Problem details
With nothing left out, give the data back exactly.

Data records
....
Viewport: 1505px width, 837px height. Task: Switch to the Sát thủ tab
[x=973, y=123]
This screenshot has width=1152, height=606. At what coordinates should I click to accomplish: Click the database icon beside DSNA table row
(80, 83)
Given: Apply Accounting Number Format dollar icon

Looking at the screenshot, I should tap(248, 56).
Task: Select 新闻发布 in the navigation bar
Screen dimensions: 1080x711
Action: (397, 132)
....
Result for this task
Viewport: 1505px width, 837px height. Task: Switch to the Sát thủ tab
[x=973, y=123]
This screenshot has width=1152, height=606. At what coordinates should I click to accomplish: Click the database icon beside DSNA table row
(80, 83)
Given: Apply Accounting Number Format dollar icon

Looking at the screenshot, I should tap(248, 56).
Task: Select 新闻发布 in the navigation bar
Screen dimensions: 1080x711
Action: (397, 132)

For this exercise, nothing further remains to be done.